By this, a large number of pixels that belongs to the region of low
image quality are substituted with the black level. Therefore, the
through image output by the image transformation unit 124 will be
an image in which the density of the shading becomes larger for the
region of a lower image quality level.
[0146] The ratios of pixels to be substituted with black data need
not be prepared for all the image quality levels in the table, and
the ratios may be prepared only for a typical image quality level.
In this case, if the image quality level that does not exist in the
table is specified, a ratio near the specified image quality level
is set.
[0147] According to the above-mentioned configuration, when the
encoding unit 125 performs encoding, the image transformation unit
124 can generate the image in real time in which the image quality
level of each region set by the ROI region setting unit 123 is
represented by the difference in the density of the shading, and
display this image on the display device 140. Therefore, there is
an advantage that the user can recognize in real time at what image
quality level each region will be encoded in the coded image in
which a plurality of regions have different image qualities, while
viewing the image displayed on the display apparatus. Moreover,
since the shading process can be performed by substituting the
pixel data for every predefined pixel interval, it can be easily
implemented by a simple structure.
[0148] In this embodiment, the image transformation unit 124
substitutes the pixel data with black data at a constant ratio,
however, the pixel data may be substituted with certain constant
color data (for instance, gray data) instead of black data.
[0149] The embodiments described above are only exemplary and it is
understood by those skilled in the art that there may exist various
modifications to the combination of such each component and
process. Such modifications are hereinafter described.
[0150] For instance, in the embodiments of the present invention,
image quality conversion, brightness conversion, color conversion,
and shading are exemplified as the image transformation by the
image transformation unit 124 and a different structure for each
transformation is described. However, instead of having such a
specialized structure, the apparatus may have one filter as shown
in FIG. 7 and image quality conversion, brightness conversion,
color conversion, and shading may be realized by changing the
coefficients of the filter.
[0151] In this case, when the image quality conversion is performed
by the filter of FIG. 7, the filter coefficients can be set as
described in the first embodiment. To perform brightness
conversion, the brightness conversion coefficient shown in the
table of FIG. 12B is set to the filter coefficient am for the
brightness data, and the other filter coefficients are all set to
0. In this case, the color difference data is output without
passing through the filter or the filter coefficient am is set to 1
and the other coefficients to 0.

--- DATASET SECTION ---

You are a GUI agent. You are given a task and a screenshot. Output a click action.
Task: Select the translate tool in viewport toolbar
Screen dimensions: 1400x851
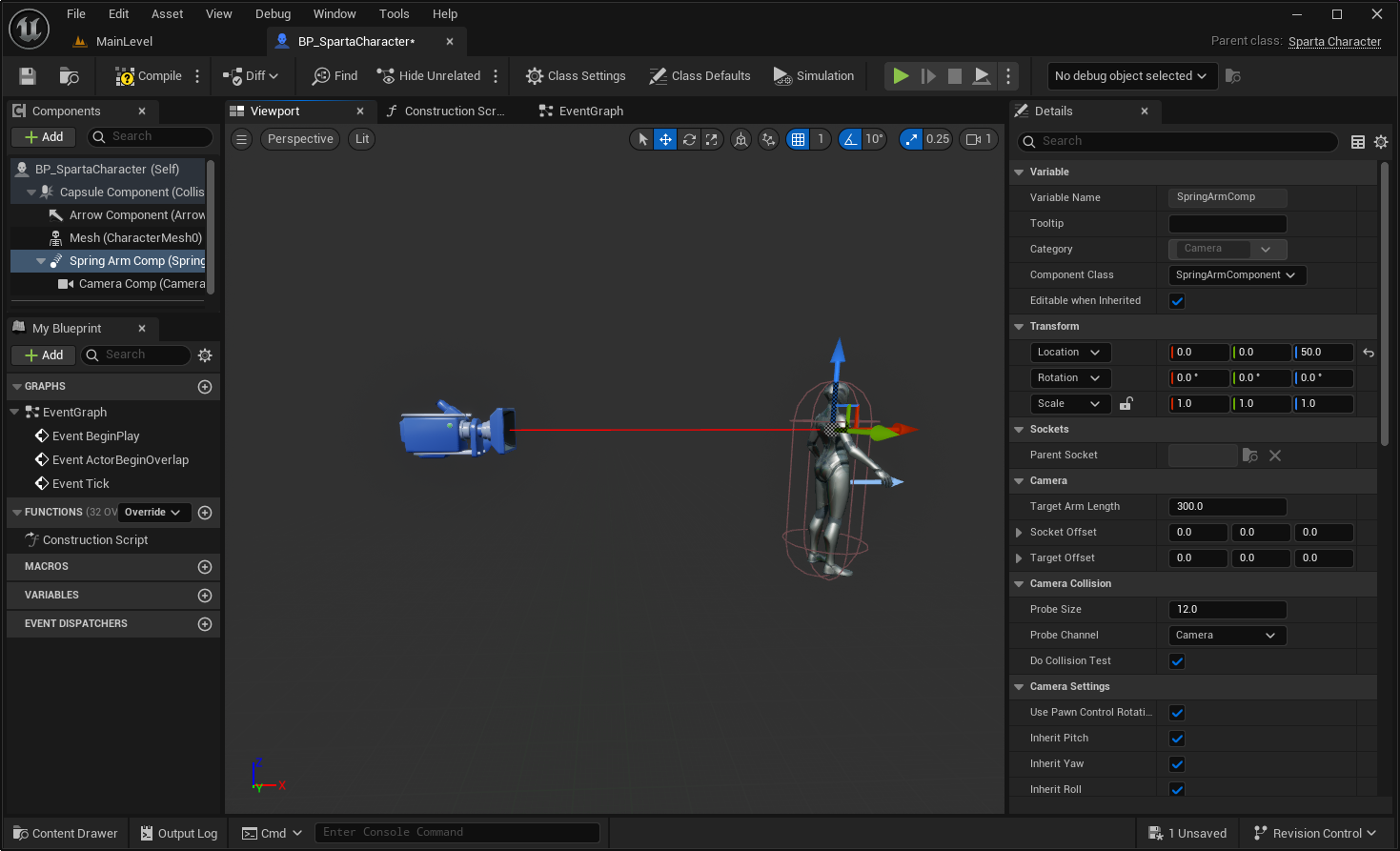coord(665,139)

--- EXERCISES ---
a – In the image transformation passage, translate this sentence into Spanish: "The ratios of pixels to be substituted with black data need not be prepared for all the image quality levels in the table, and the ratios may be prepared only for a typical image quality level."
b – Turn the paragraph of the image transformation passage that begins "According to the above-mentioned configuration" into a short bulleted list that keeps its main facts.
c – Answer these from the image transformation passage:
(i) What color data does the passage give as an example of a substitute for black data?
(ii) If an image quality level that is not in the table is specified, what ratio is set?
(iii) For brightness conversion with the filter of FIG. 7, what value are the filter coefficients other than am given?

--- EXERCISE RESULTS ---
a – No es necesario preparar las proporciones de píxeles que se sustituirán por datos de negro para todos los niveles de calidad de imagen de la tabla, y las proporciones pueden prepararse solo para un nivel de calidad de imagen típico.

b –
- While the encoding unit 125 encodes, the image transformation unit 124 generates an image in real time. In that image, the image quality level of each region set by the ROI region setting unit 123 is shown as a difference in shading density.
- This image is displayed on the display device 140.
- While viewing it, the user can see in real time the image quality level at which each region will be encoded.
- The shading is done by substituting pixel data at every predefined pixel interval, so a simple structure can implement it.

c –
(i) Gray data.
(ii) A ratio near the specified image quality level.
(iii) 0.